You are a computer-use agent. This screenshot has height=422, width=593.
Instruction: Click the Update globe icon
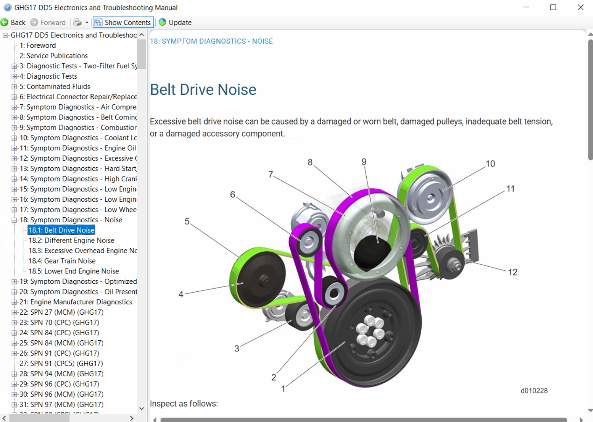163,22
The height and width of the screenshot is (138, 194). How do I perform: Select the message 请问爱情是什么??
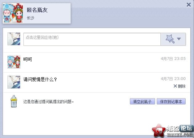point(40,79)
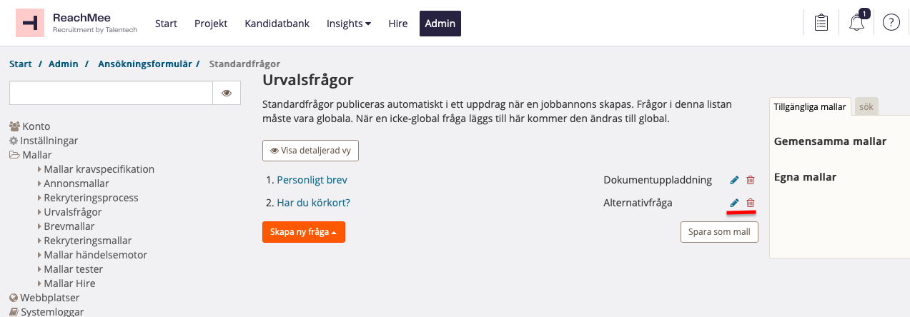Image resolution: width=910 pixels, height=317 pixels.
Task: Open the clipboard tasks icon
Action: (x=821, y=23)
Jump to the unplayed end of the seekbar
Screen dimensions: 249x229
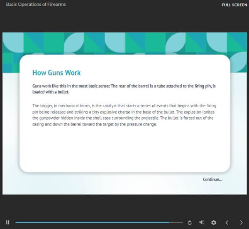pyautogui.click(x=176, y=222)
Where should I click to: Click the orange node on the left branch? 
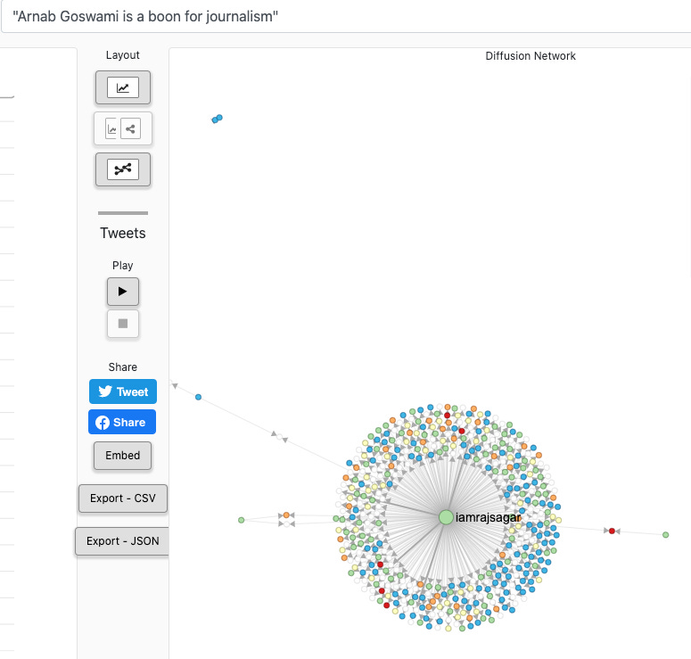(x=285, y=515)
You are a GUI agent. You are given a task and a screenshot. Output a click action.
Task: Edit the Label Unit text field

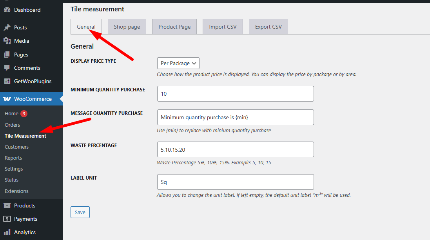coord(235,182)
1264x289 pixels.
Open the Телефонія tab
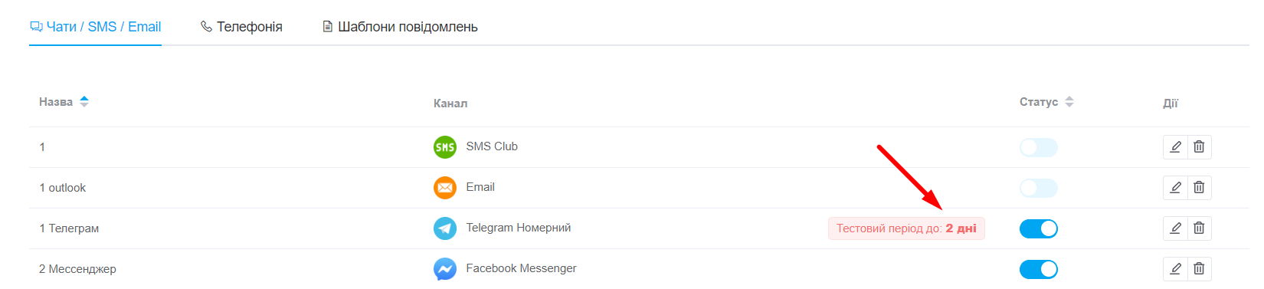click(241, 27)
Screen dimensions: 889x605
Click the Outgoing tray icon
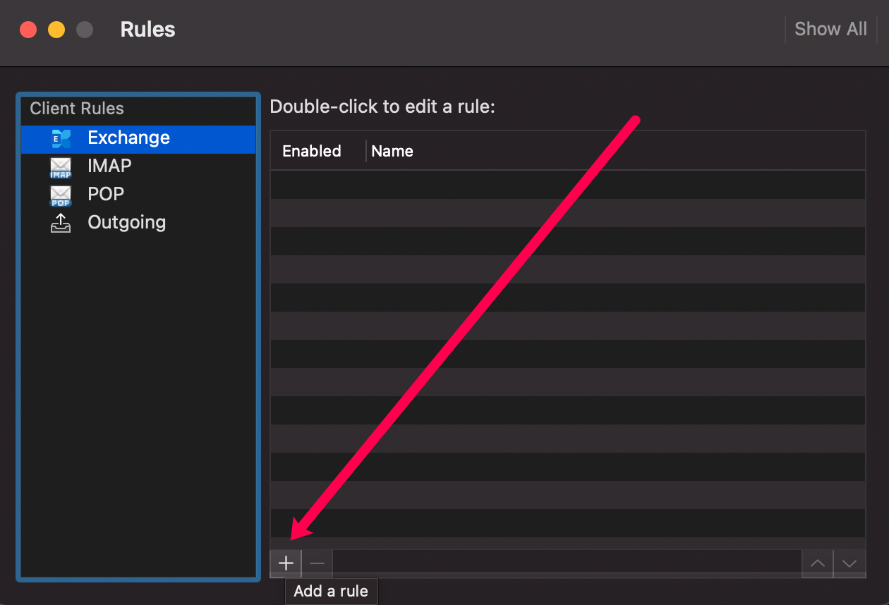coord(61,224)
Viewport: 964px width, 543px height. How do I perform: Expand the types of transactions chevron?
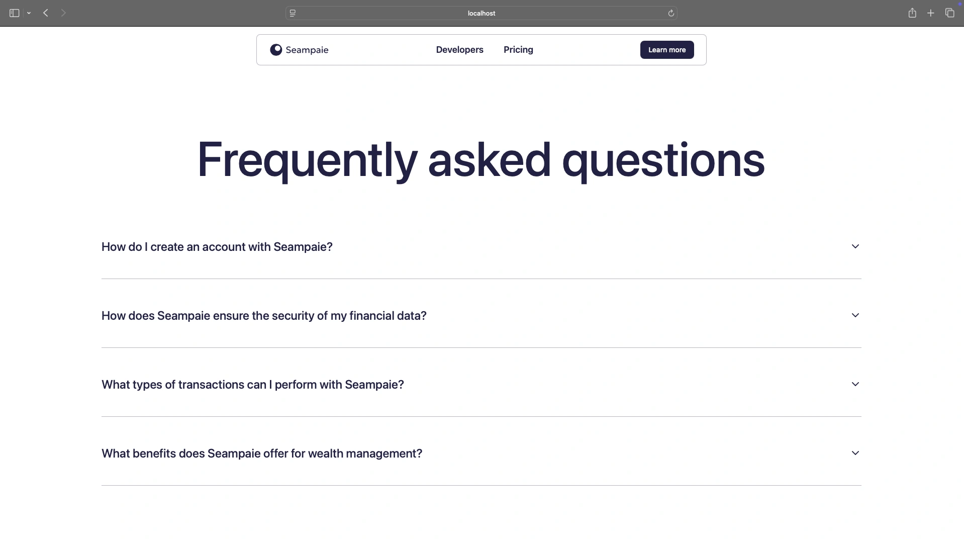pyautogui.click(x=855, y=384)
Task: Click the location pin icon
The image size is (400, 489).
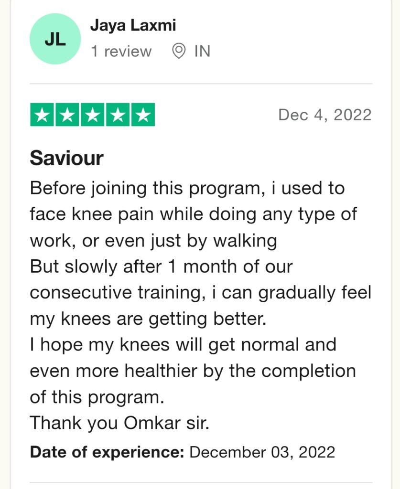Action: click(x=179, y=51)
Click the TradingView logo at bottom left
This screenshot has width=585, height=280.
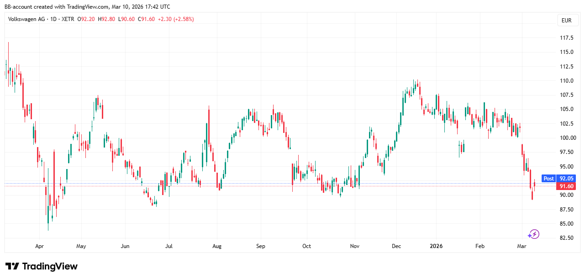click(x=42, y=266)
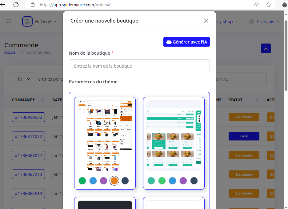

○ ○ ○ ○

What you need to do ▸
The answer should be the full material above, printed exactly, with no pictures in it.

The completed task ▸
You are a computer-use agent. This screenshot has height=422, width=593.
Instruction: Click the Update globe icon
163,22
The height and width of the screenshot is (138, 194). How do I perform: Select the message 请问爱情是什么??
point(40,79)
Image resolution: width=910 pixels, height=317 pixels.
Task: Open the clipboard tasks icon
Action: (x=821, y=23)
Jump to the unplayed end of the seekbar
Screen dimensions: 249x229
pyautogui.click(x=176, y=222)
Where should I click to: Click the orange node on the left branch? 
(x=285, y=515)
You are a GUI agent. You are given a task and a screenshot. Output a click action.
Task: Edit the Label Unit text field

coord(235,182)
1264x289 pixels.
Open the Телефонія tab
click(241, 27)
Screen dimensions: 889x605
Click the Outgoing tray icon
coord(61,224)
Viewport: 964px width, 543px height. How do I perform: Expand the types of transactions chevron?
pyautogui.click(x=855, y=384)
Task: Click the location pin icon
The image size is (400, 489).
Action: click(x=179, y=51)
Click the TradingView logo at bottom left
This screenshot has width=585, height=280.
click(x=42, y=266)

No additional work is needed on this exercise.